▶ **Excerpted records**:
◇ ◇ ◇ ◇

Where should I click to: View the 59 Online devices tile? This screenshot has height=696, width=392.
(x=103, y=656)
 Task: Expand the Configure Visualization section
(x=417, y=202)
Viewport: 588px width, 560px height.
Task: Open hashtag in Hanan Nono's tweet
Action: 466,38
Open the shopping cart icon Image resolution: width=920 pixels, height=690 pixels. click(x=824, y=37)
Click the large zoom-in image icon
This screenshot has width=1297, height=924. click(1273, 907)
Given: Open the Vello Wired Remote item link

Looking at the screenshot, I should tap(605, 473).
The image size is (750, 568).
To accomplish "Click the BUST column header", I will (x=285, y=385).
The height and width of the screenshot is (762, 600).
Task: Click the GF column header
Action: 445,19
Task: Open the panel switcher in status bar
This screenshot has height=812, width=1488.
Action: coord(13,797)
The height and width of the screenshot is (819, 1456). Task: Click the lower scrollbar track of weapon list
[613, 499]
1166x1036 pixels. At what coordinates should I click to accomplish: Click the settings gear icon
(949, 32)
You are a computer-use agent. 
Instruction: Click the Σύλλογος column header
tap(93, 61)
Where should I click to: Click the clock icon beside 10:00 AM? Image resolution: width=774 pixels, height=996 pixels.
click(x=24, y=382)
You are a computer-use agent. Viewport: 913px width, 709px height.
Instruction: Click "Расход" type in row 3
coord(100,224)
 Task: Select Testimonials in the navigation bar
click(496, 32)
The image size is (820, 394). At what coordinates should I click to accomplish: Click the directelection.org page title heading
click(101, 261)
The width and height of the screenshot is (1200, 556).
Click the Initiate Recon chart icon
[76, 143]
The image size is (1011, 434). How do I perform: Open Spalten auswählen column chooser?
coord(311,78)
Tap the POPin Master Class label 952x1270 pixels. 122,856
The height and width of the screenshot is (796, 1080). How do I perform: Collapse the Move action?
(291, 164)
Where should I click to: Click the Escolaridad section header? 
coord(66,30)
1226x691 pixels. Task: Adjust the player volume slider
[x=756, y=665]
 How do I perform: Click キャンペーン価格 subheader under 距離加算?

◇ ◇ ◇ ◇

▶ **Problem details**:
Retype every line of the material above without altering anything.

▶ **Finished task**:
Where should I click to: View the 59 Online devices tile? This screenshot has height=696, width=392.
(x=103, y=656)
 Task: Expand the Configure Visualization section
(x=417, y=202)
Viewport: 588px width, 560px height.
Task: Open hashtag in Hanan Nono's tweet
Action: 466,38
Open the shopping cart icon Image resolution: width=920 pixels, height=690 pixels. click(x=824, y=37)
Click the large zoom-in image icon
This screenshot has width=1297, height=924. click(1273, 907)
Given: Open the Vello Wired Remote item link

Looking at the screenshot, I should tap(605, 473).
The image size is (750, 568).
To accomplish "Click the BUST column header", I will (x=285, y=385).
The height and width of the screenshot is (762, 600).
Task: Click the GF column header
Action: 445,19
Task: Open the panel switcher in status bar
This screenshot has height=812, width=1488.
Action: coord(13,797)
The height and width of the screenshot is (819, 1456). Task: Click the lower scrollbar track of weapon list
[613, 499]
1166x1036 pixels. At what coordinates should I click to accomplish: Click the settings gear icon
(949, 32)
You are a computer-use agent. 
Instruction: Click the Σύλλογος column header
tap(93, 61)
Where should I click to: Click the clock icon beside 10:00 AM? Image resolution: width=774 pixels, height=996 pixels.
click(x=24, y=382)
You are a computer-use agent. Viewport: 913px width, 709px height.
Instruction: Click "Расход" type in row 3
coord(100,224)
 Task: Select Testimonials in the navigation bar
click(496, 32)
The image size is (820, 394). At what coordinates should I click to accomplish: Click the directelection.org page title heading
click(101, 261)
The width and height of the screenshot is (1200, 556).
Click the Initiate Recon chart icon
[76, 143]
The image size is (1011, 434). How do I perform: Open Spalten auswählen column chooser?
coord(311,78)
Tap the POPin Master Class label 952x1270 pixels. 122,856
The height and width of the screenshot is (796, 1080). How do I perform: Collapse the Move action?
(291, 164)
Where should I click to: Click the Escolaridad section header? 
coord(66,30)
1226x691 pixels. Task: Adjust the player volume slider
[x=756, y=665]
 How do I perform: Click キャンペーン価格 subheader under 距離加算?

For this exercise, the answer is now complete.